Task to complete: Write out the lines below word for word, leaving out the pictures.

Supplied material:
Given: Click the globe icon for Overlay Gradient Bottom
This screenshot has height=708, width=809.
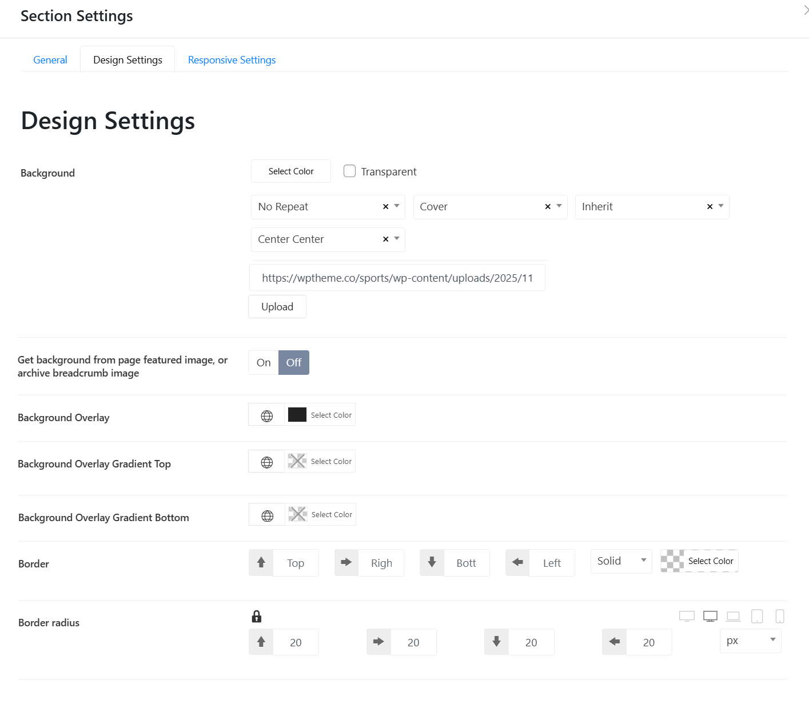Looking at the screenshot, I should point(267,515).
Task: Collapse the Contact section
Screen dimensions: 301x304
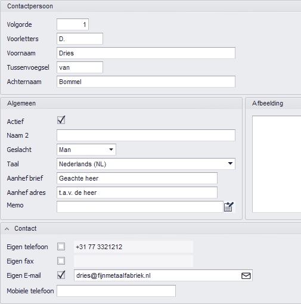Action: coord(7,229)

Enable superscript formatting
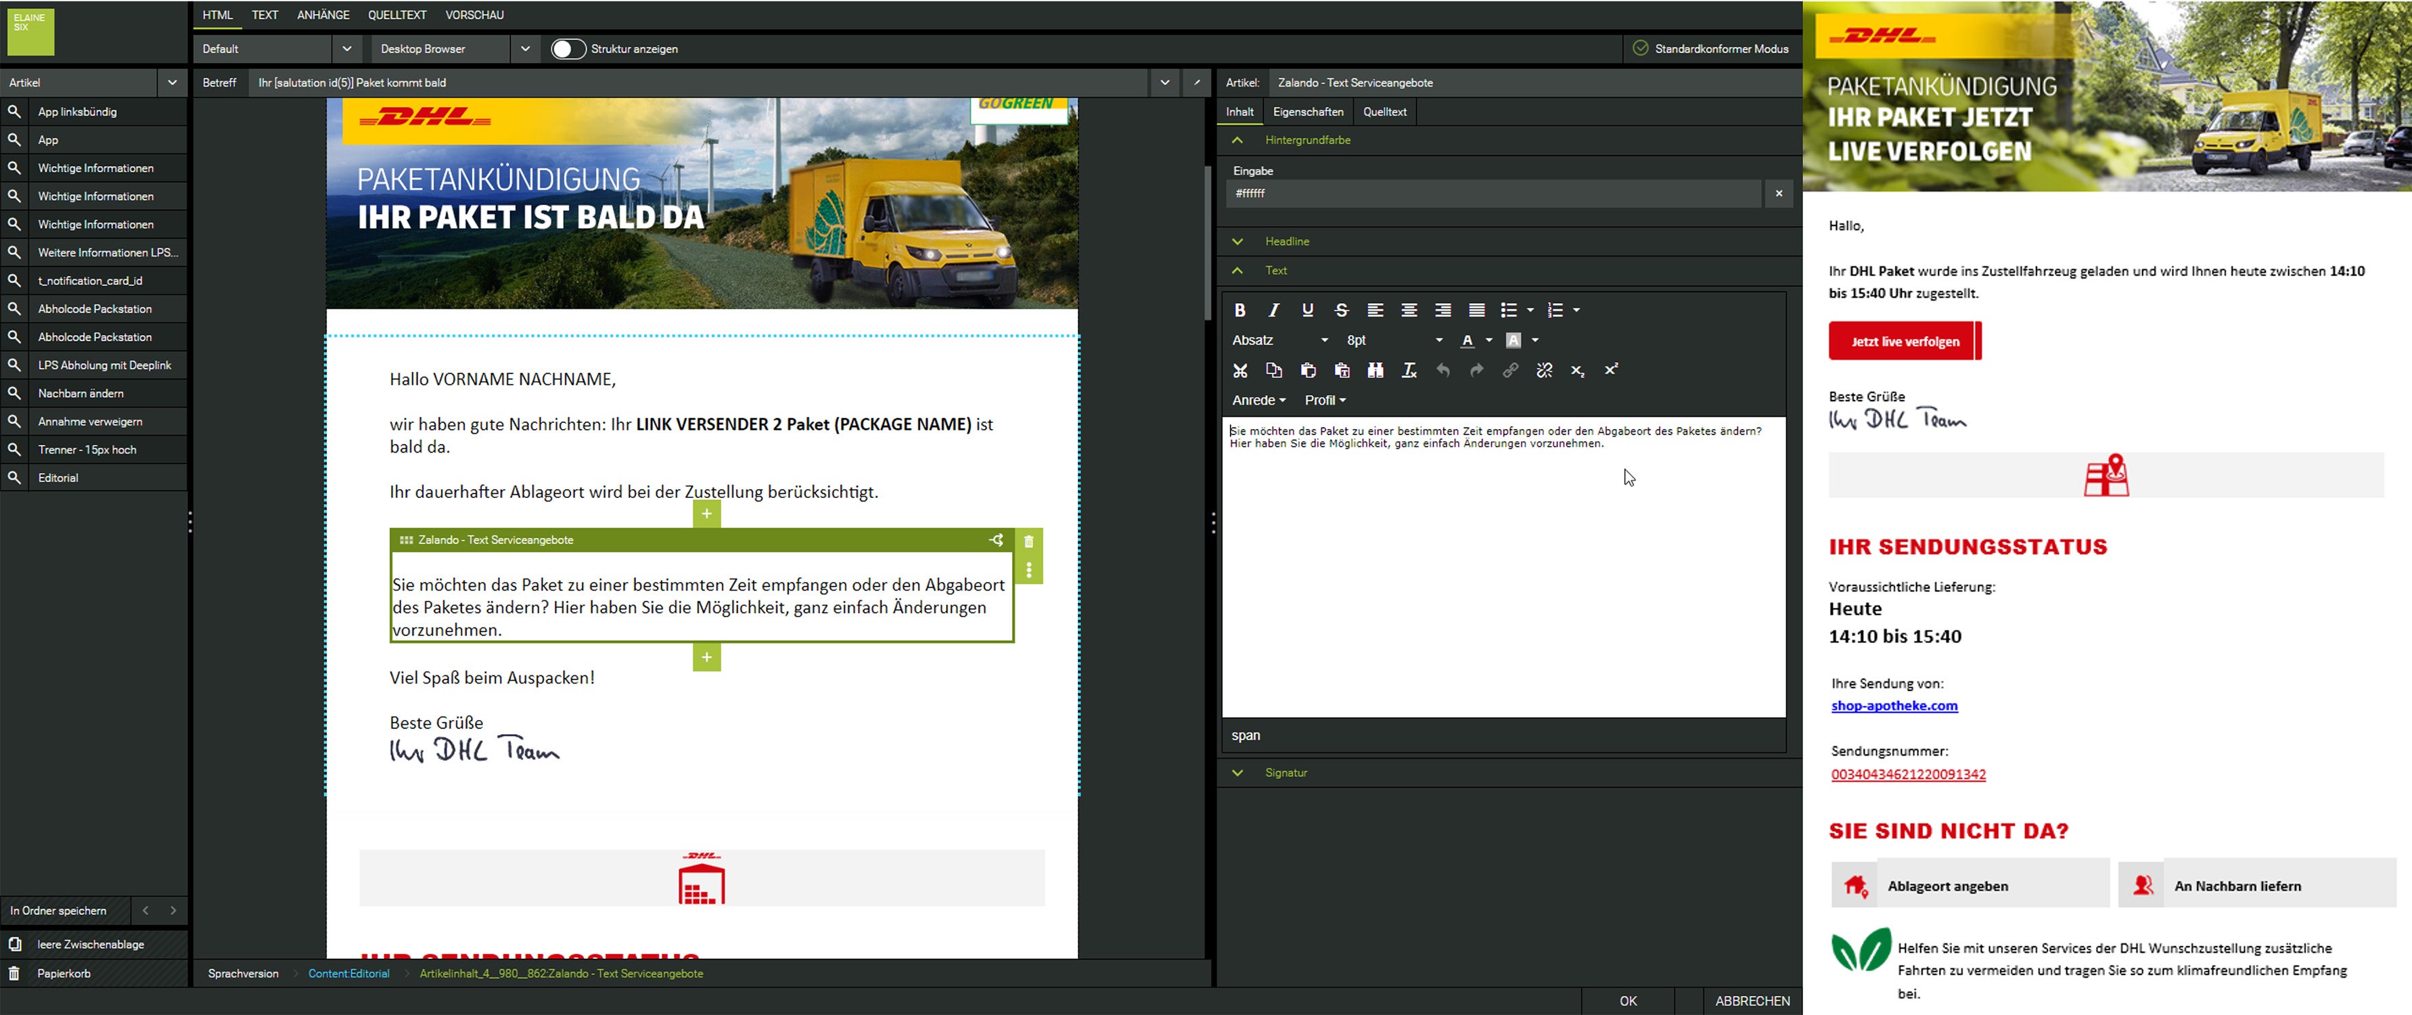click(1611, 370)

Answer to the problem:
Given: Click the globe icon for Overlay Gradient Bottom
This screenshot has height=708, width=809.
Looking at the screenshot, I should point(267,515).
Task: Collapse the Contact section
Screen dimensions: 301x304
Action: coord(7,229)

Enable superscript formatting
click(1611, 370)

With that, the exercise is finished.